Gaz : Moscou et Kiev discutent enfin

Gazoduc_1.JPGLa Russie et l’Ukraine ont annoncé dimanche la signature d’un accord destiné à débloquer l’approvisionnement du gaz à destination de l’Union européenne. Si la présidence européenne salue cette rencontre, elle attend encore de voir pour le croire.

Après d’un vrai marathon diplomatique, un accord a donc été signé ce week-end entre la Russie et l’Ukraine. Suite à l’intense pression de l’Union européenne, dont certains pays sont déjà rentrés dans la zone rouge en terme de stocks gaziers, les premiers ministres ukrainien et russe se sont donc enfin rencontrés pour des négociations communes. Les termes précis de cet accord commercial seront cependant encore discutés aujourd’hui.

A l’issue de cette rencontre russo-ukrainienne, l’accord politico-économique signé ce week-end devrait permettre selon Moscou, de rétablir « sous peu », l’intégralité de l’approvisionnement en gaz russe de l’Europe via le territoire ukrainien. Cependant, les contours de cet accord restent encore très flous.

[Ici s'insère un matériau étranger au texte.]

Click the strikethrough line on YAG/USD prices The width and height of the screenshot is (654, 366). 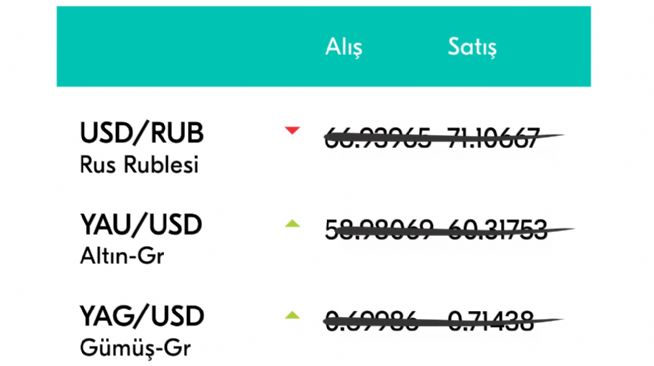(443, 321)
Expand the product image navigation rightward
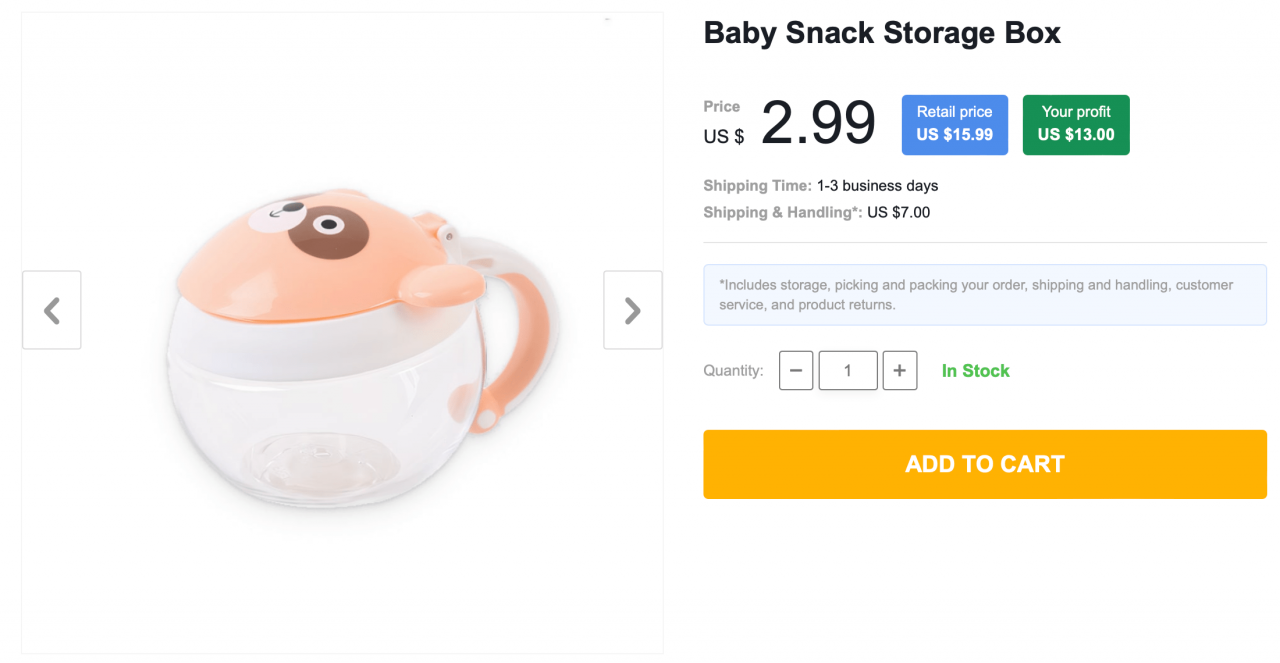The height and width of the screenshot is (663, 1280). [632, 310]
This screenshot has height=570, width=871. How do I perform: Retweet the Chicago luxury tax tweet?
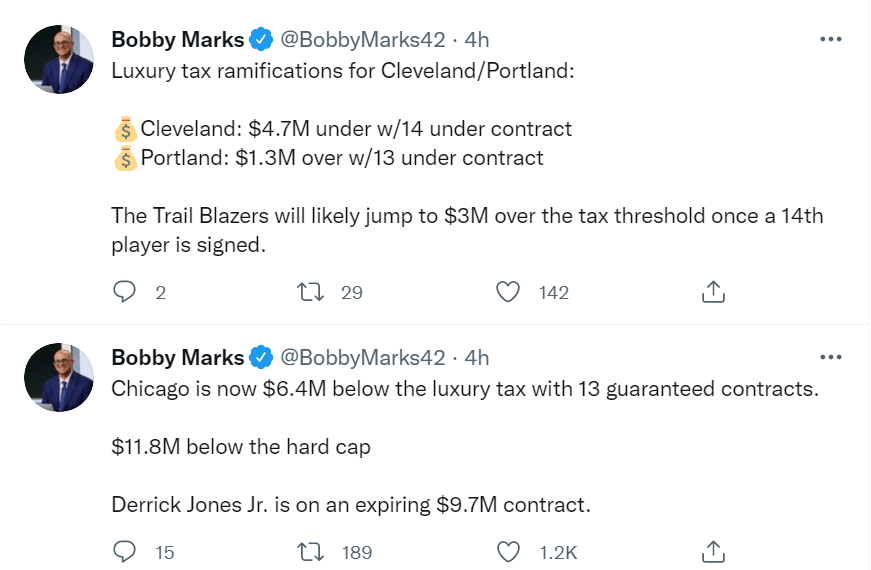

Accord commercial encore en discussion

Les compagnies d’Etat russe Gazprom et ukrainienne Naftogaz doivent en effet signer aujourd’hui un accord sur les termes dans lesquelles le gaz russe sera livré à l’Ukraine et transitera vers l’Europe, a affirmé Kiev. L’Ukraine attend de connaitre précisément le prix auquel sera facturé le gaz russe en 2009 avant d’ « évaluer » » l’accord conclu entre les Premiers ministres.

Cette éclaircie encore fragile est cependant déjà saluée par la présidence tchèque. « Nous saluons l’avancée obtenue dans les négociations qui se sont déroulées entre les représentants de la Fédération de Russie et l’Ukraine et dont ils ont fait état ce matin à Moscou. Nous demeurons cependant réalistes. Nous avons déjà connu à plusieurs reprises ces derniers jours de tels moments qui nous avaient laissés espérer une issue à la crise. Ce qui sera déterminant pour l’UE, c’est uniquement la reprise des livraisons de gaz. Nous ne savons pas clairement quand cela se fera », a déclaré le ministre tchèque de l’Industrie et du Commerce, Martin Riman.

Plusieurs jours avant la reprise

Cependant, l’Union européenne reste mesurée quant aux conséquences immédiates de cet accord. « Je crains que même en cas de reprise rapide du transit par l’Ukraine il faille plusieurs jours avant que le gaz n’arrive dans l’UE » explique le ministre tchèque. Martin Riman s’est par ailleurs félicité de la solidarité européenne dans cette crise.

Pour rappel, l’Europe n’a plus reçu le moindre litre de gaz russe via le territoire ukrainien depuis le 7 janvier.